Stored records:
- Opening Delimiter -
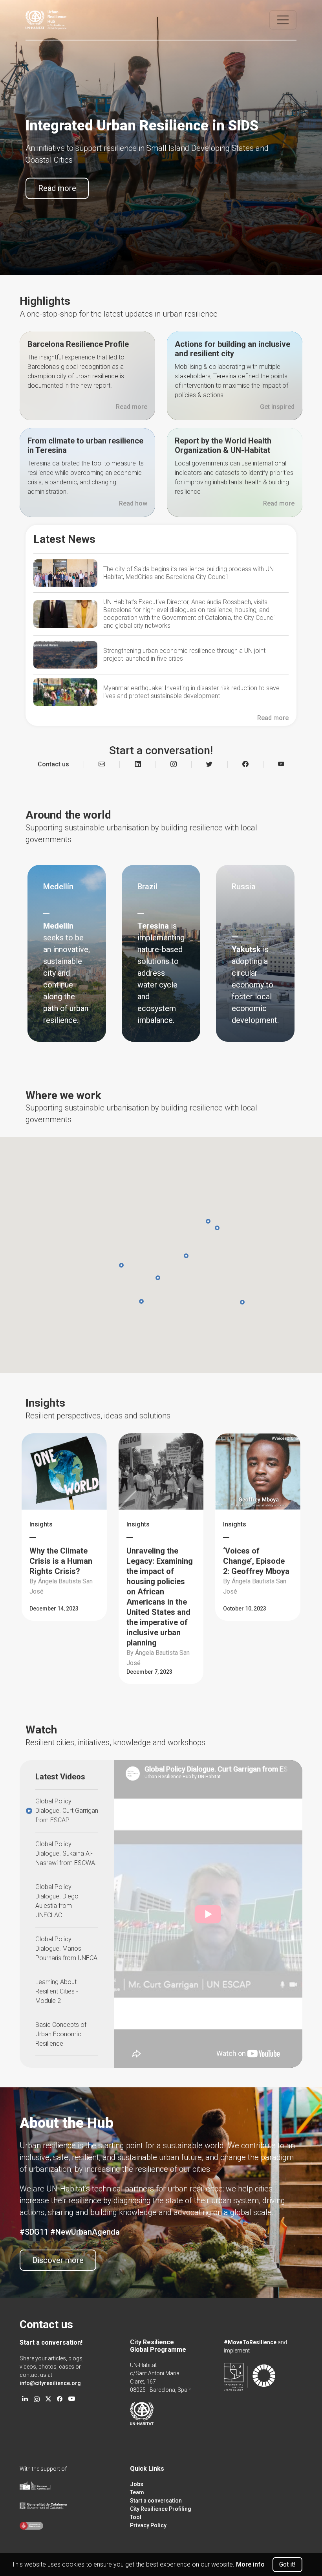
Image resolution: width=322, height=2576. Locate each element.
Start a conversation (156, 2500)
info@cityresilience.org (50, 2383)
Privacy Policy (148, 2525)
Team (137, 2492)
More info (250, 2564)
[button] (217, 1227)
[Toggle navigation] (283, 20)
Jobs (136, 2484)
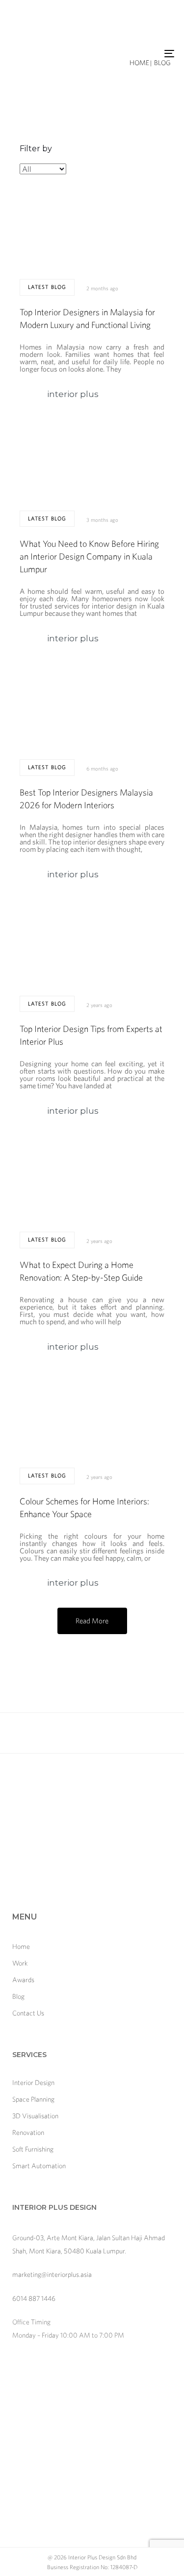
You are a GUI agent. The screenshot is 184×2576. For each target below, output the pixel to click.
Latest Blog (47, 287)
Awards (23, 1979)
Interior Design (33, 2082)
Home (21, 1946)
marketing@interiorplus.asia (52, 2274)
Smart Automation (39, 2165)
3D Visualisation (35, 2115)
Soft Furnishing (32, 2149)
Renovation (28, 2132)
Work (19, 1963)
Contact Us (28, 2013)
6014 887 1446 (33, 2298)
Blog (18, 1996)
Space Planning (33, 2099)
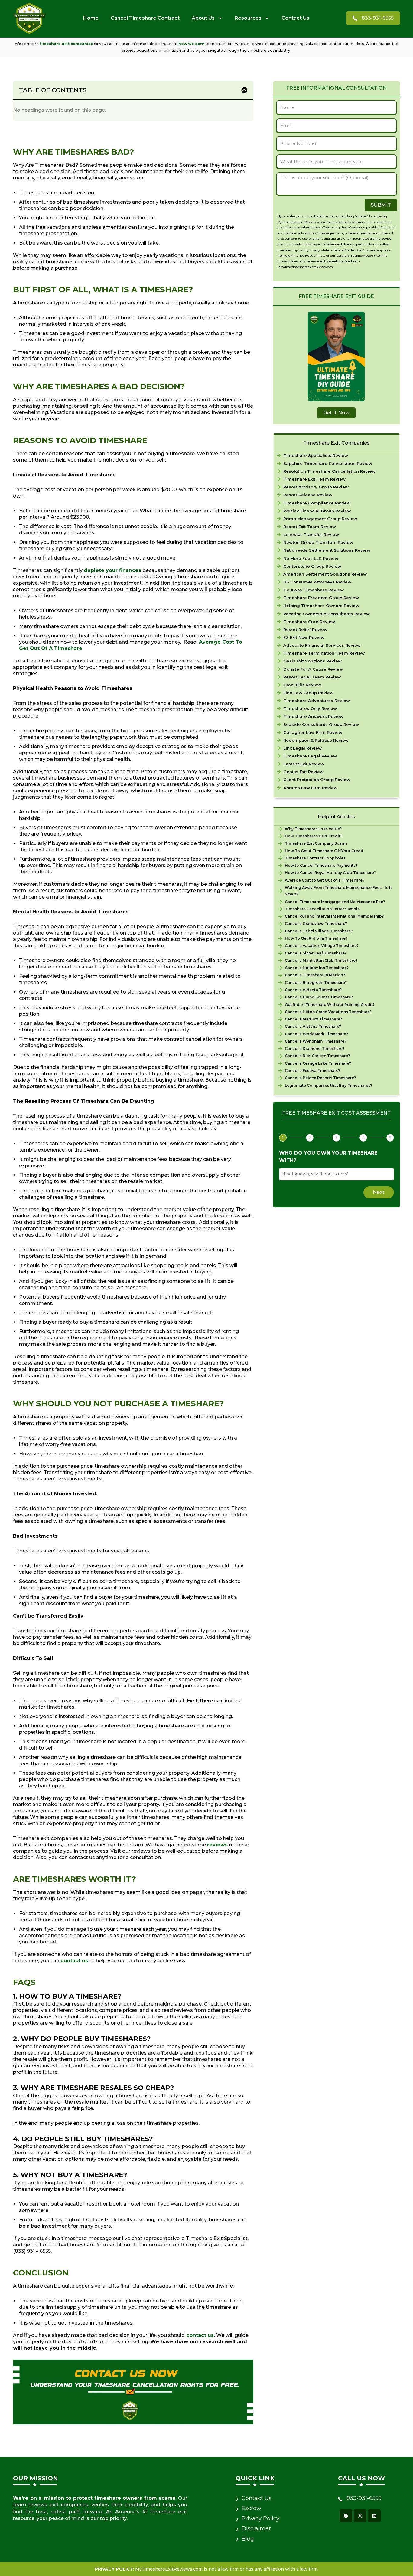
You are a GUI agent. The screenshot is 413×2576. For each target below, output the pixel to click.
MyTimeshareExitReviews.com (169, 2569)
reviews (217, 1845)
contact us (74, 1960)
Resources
- Closing Delimiter -
*Work to complete*: Set down the entries above exactly, and keep every picture out of your copy.

*Answer to the exercise*:
Image resolution: width=322, height=2576. Locate each element.
Start a conversation (156, 2500)
info@cityresilience.org (50, 2383)
Privacy Policy (148, 2525)
Team (137, 2492)
More info (250, 2564)
[button] (217, 1227)
[Toggle navigation] (283, 20)
Jobs (136, 2484)
You are a GUI agent. The screenshot is 184×2576. For each target below, output the pixel to click.
Latest Blog (47, 287)
Awards (23, 1979)
Interior Design (33, 2082)
Home (21, 1946)
marketing@interiorplus.asia (52, 2274)
Smart Automation (39, 2165)
3D Visualisation (35, 2115)
Soft Furnishing (32, 2149)
Renovation (28, 2132)
Work (19, 1963)
Contact Us (28, 2013)
6014 887 1446 (33, 2298)
Blog (18, 1996)
Space Planning (33, 2099)
You are a GUI agent. The screenshot is 413×2576. For each target below, output the pixel to click.
MyTimeshareExitReviews.com (169, 2569)
reviews (217, 1845)
contact us (74, 1960)
Resources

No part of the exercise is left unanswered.